* _INSTRUCTIONS TO FOLLOW_
Each record below needs to be written out exactly as it appears.

[Stored items]
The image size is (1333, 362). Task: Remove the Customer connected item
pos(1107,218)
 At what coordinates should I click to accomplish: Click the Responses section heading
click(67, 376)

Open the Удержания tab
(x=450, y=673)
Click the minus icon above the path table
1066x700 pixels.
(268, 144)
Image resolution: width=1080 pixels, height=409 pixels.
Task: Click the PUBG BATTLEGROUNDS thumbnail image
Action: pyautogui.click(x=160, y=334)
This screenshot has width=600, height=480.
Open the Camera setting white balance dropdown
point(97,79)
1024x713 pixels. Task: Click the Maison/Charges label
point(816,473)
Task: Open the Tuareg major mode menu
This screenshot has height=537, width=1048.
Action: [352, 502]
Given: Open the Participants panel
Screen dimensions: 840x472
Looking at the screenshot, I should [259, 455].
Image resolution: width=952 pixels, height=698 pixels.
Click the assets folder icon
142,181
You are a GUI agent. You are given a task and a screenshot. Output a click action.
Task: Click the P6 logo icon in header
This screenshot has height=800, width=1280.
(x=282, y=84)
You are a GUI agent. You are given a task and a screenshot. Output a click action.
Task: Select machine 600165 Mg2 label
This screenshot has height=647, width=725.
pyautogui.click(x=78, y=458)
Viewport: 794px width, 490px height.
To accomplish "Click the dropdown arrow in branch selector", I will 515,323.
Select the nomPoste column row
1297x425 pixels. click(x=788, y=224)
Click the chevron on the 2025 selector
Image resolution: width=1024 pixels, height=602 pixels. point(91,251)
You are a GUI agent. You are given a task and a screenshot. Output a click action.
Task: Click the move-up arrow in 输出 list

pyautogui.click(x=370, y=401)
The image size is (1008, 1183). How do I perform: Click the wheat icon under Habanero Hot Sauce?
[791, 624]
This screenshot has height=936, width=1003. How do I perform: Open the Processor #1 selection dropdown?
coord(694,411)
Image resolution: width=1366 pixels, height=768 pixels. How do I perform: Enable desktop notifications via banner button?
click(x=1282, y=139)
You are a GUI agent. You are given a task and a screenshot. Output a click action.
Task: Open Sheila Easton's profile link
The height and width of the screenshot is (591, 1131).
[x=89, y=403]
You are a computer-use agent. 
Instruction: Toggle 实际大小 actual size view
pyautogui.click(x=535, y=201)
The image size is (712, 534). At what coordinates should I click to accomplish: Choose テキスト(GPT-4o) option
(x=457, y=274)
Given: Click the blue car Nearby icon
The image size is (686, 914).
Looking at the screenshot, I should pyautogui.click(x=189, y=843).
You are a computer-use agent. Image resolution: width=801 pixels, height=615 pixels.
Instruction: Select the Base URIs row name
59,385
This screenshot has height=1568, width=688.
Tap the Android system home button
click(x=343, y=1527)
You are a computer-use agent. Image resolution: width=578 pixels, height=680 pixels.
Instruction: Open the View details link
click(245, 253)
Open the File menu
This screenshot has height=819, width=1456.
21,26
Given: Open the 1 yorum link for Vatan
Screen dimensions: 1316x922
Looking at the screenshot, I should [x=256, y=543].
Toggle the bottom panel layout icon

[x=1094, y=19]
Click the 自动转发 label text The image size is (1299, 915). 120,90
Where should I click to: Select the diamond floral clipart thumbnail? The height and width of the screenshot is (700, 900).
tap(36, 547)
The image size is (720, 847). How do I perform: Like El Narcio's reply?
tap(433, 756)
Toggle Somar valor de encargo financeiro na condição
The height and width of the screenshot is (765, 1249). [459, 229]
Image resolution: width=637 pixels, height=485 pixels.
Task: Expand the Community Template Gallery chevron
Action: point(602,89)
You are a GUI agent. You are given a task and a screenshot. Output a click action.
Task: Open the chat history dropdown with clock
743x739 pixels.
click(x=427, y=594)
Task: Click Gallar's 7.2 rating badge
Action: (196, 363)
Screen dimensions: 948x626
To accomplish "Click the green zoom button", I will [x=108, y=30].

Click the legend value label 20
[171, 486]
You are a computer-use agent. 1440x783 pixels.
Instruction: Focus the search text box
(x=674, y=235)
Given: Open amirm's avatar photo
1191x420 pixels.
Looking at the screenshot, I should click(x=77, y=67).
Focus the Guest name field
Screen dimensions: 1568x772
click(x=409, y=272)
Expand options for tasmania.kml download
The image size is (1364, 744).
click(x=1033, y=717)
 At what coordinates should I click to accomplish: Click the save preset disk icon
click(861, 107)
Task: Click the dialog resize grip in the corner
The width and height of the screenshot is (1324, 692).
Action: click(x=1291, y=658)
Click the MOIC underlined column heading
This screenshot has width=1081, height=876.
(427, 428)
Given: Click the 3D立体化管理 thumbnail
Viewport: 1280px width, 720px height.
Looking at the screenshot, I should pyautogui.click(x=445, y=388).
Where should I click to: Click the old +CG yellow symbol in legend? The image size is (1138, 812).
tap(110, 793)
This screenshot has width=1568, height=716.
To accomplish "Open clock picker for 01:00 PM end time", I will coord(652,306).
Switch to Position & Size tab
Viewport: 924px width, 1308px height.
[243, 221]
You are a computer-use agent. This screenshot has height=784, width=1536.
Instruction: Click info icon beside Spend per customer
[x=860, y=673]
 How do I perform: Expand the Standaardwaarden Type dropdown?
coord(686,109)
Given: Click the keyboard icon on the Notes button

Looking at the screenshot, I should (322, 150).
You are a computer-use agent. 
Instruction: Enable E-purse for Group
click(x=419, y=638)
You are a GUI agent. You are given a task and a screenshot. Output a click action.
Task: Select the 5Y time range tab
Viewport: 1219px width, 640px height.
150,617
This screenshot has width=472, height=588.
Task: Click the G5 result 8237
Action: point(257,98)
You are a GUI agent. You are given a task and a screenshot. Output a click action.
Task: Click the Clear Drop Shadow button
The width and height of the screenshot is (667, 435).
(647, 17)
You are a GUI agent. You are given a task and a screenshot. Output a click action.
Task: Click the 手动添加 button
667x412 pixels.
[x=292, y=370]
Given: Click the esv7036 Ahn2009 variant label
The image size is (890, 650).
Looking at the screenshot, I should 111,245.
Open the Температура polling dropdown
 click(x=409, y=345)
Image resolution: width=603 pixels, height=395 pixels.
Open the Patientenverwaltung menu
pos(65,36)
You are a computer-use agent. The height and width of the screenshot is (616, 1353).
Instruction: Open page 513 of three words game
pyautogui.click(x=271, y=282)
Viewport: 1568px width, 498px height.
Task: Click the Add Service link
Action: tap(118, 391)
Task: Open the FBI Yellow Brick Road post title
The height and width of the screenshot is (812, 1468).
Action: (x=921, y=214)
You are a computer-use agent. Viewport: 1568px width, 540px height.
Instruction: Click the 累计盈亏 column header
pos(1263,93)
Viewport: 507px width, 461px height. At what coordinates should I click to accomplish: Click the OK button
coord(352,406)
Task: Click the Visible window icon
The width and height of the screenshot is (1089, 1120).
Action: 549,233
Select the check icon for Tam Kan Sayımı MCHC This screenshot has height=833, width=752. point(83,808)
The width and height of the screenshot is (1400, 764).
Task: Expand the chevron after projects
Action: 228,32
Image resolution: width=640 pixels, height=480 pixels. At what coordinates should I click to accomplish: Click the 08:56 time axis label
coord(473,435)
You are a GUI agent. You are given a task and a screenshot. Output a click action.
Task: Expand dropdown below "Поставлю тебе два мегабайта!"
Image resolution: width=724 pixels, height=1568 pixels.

* _EXERCISE RESPONSE_
The image size is (1333, 362). Task: Remove the Customer connected item
pos(1107,218)
 At what coordinates should I click to accomplish: Click the Responses section heading
click(67, 376)

Open the Удержания tab
(x=450, y=673)
Click the minus icon above the path table
1066x700 pixels.
(268, 144)
Image resolution: width=1080 pixels, height=409 pixels.
Task: Click the PUBG BATTLEGROUNDS thumbnail image
Action: pyautogui.click(x=160, y=334)
This screenshot has width=600, height=480.
Open the Camera setting white balance dropdown
point(97,79)
1024x713 pixels. Task: Click the Maison/Charges label
point(816,473)
Task: Open the Tuareg major mode menu
This screenshot has height=537, width=1048.
Action: [352, 502]
Given: Open the Participants panel
Screen dimensions: 840x472
Looking at the screenshot, I should [259, 455].
Image resolution: width=952 pixels, height=698 pixels.
Click the assets folder icon
142,181
You are a GUI agent. You are given a task and a screenshot. Output a click action.
Task: Click the P6 logo icon in header
This screenshot has height=800, width=1280.
(x=282, y=84)
You are a GUI agent. You are given a task and a screenshot. Output a click action.
Task: Select machine 600165 Mg2 label
This screenshot has height=647, width=725.
pyautogui.click(x=78, y=458)
Viewport: 794px width, 490px height.
To accomplish "Click the dropdown arrow in branch selector", I will 515,323.
Select the nomPoste column row
1297x425 pixels. click(x=788, y=224)
Click the chevron on the 2025 selector
Image resolution: width=1024 pixels, height=602 pixels. point(91,251)
You are a GUI agent. You are given a task and a screenshot. Output a click action.
Task: Click the move-up arrow in 输出 list

pyautogui.click(x=370, y=401)
The image size is (1008, 1183). How do I perform: Click the wheat icon under Habanero Hot Sauce?
[791, 624]
This screenshot has height=936, width=1003. How do I perform: Open the Processor #1 selection dropdown?
coord(694,411)
Image resolution: width=1366 pixels, height=768 pixels. How do I perform: Enable desktop notifications via banner button?
click(x=1282, y=139)
You are a GUI agent. You are given a task and a screenshot. Output a click action.
Task: Open Sheila Easton's profile link
The height and width of the screenshot is (591, 1131).
[x=89, y=403]
You are a computer-use agent. 
Instruction: Toggle 实际大小 actual size view
pyautogui.click(x=535, y=201)
The image size is (712, 534). At what coordinates should I click to accomplish: Choose テキスト(GPT-4o) option
(x=457, y=274)
Given: Click the blue car Nearby icon
The image size is (686, 914).
Looking at the screenshot, I should pyautogui.click(x=189, y=843).
You are a computer-use agent. Image resolution: width=801 pixels, height=615 pixels.
Instruction: Select the Base URIs row name
59,385
This screenshot has height=1568, width=688.
Tap the Android system home button
click(x=343, y=1527)
You are a computer-use agent. Image resolution: width=578 pixels, height=680 pixels.
Instruction: Open the View details link
click(245, 253)
Open the File menu
This screenshot has height=819, width=1456.
21,26
Given: Open the 1 yorum link for Vatan
Screen dimensions: 1316x922
Looking at the screenshot, I should [x=256, y=543].
Toggle the bottom panel layout icon

[x=1094, y=19]
Click the 自动转发 label text The image size is (1299, 915). 120,90
Where should I click to: Select the diamond floral clipart thumbnail? The height and width of the screenshot is (700, 900).
tap(36, 547)
The image size is (720, 847). How do I perform: Like El Narcio's reply?
tap(433, 756)
Toggle Somar valor de encargo financeiro na condição
The height and width of the screenshot is (765, 1249). [459, 229]
Image resolution: width=637 pixels, height=485 pixels.
Task: Expand the Community Template Gallery chevron
Action: point(602,89)
You are a GUI agent. You are given a task and a screenshot. Output a click action.
Task: Open the chat history dropdown with clock
743x739 pixels.
click(x=427, y=594)
Task: Click Gallar's 7.2 rating badge
Action: (196, 363)
Screen dimensions: 948x626
To accomplish "Click the green zoom button", I will [x=108, y=30].

Click the legend value label 20
[171, 486]
You are a computer-use agent. 1440x783 pixels.
Instruction: Focus the search text box
(x=674, y=235)
Given: Open amirm's avatar photo
1191x420 pixels.
Looking at the screenshot, I should click(x=77, y=67).
Focus the Guest name field
Screen dimensions: 1568x772
click(x=409, y=272)
Expand options for tasmania.kml download
The image size is (1364, 744).
click(x=1033, y=717)
 At what coordinates should I click to accomplish: Click the save preset disk icon
click(861, 107)
Task: Click the dialog resize grip in the corner
The width and height of the screenshot is (1324, 692).
Action: click(x=1291, y=658)
Click the MOIC underlined column heading
This screenshot has width=1081, height=876.
(427, 428)
Given: Click the 3D立体化管理 thumbnail
Viewport: 1280px width, 720px height.
Looking at the screenshot, I should pyautogui.click(x=445, y=388).
Where should I click to: Click the old +CG yellow symbol in legend? The image size is (1138, 812).
tap(110, 793)
This screenshot has width=1568, height=716.
To accomplish "Open clock picker for 01:00 PM end time", I will coord(652,306).
Switch to Position & Size tab
Viewport: 924px width, 1308px height.
[243, 221]
You are a computer-use agent. This screenshot has height=784, width=1536.
Instruction: Click info icon beside Spend per customer
[x=860, y=673]
 How do I perform: Expand the Standaardwaarden Type dropdown?
coord(686,109)
Given: Click the keyboard icon on the Notes button

Looking at the screenshot, I should (322, 150).
You are a computer-use agent. 
Instruction: Enable E-purse for Group
click(x=419, y=638)
You are a GUI agent. You are given a task and a screenshot. Output a click action.
Task: Select the 5Y time range tab
Viewport: 1219px width, 640px height.
150,617
This screenshot has width=472, height=588.
Task: Click the G5 result 8237
Action: point(257,98)
You are a GUI agent. You are given a task and a screenshot. Output a click action.
Task: Click the Clear Drop Shadow button
The width and height of the screenshot is (667, 435).
(647, 17)
You are a GUI agent. You are given a task and a screenshot. Output a click action.
Task: Click the 手动添加 button
667x412 pixels.
[x=292, y=370]
Given: Click the esv7036 Ahn2009 variant label
The image size is (890, 650).
Looking at the screenshot, I should 111,245.
Open the Температура polling dropdown
 click(x=409, y=345)
Image resolution: width=603 pixels, height=395 pixels.
Open the Patientenverwaltung menu
pos(65,36)
You are a computer-use agent. The height and width of the screenshot is (616, 1353).
Instruction: Open page 513 of three words game
pyautogui.click(x=271, y=282)
Viewport: 1568px width, 498px height.
Task: Click the Add Service link
Action: tap(118, 391)
Task: Open the FBI Yellow Brick Road post title
The height and width of the screenshot is (812, 1468).
Action: (x=921, y=214)
You are a computer-use agent. Viewport: 1568px width, 540px height.
Instruction: Click the 累计盈亏 column header
pos(1263,93)
Viewport: 507px width, 461px height. At what coordinates should I click to accomplish: Click the OK button
coord(352,406)
Task: Click the Visible window icon
The width and height of the screenshot is (1089, 1120).
Action: 549,233
Select the check icon for Tam Kan Sayımı MCHC This screenshot has height=833, width=752. point(83,808)
The width and height of the screenshot is (1400, 764).
Task: Expand the chevron after projects
Action: 228,32
Image resolution: width=640 pixels, height=480 pixels. At what coordinates should I click to accomplish: Click the 08:56 time axis label
coord(473,435)
You are a GUI agent. You are given a task and a screenshot. Output a click action.
Task: Expand dropdown below "Поставлю тебе два мегабайта!"
Image resolution: width=724 pixels, height=1568 pixels.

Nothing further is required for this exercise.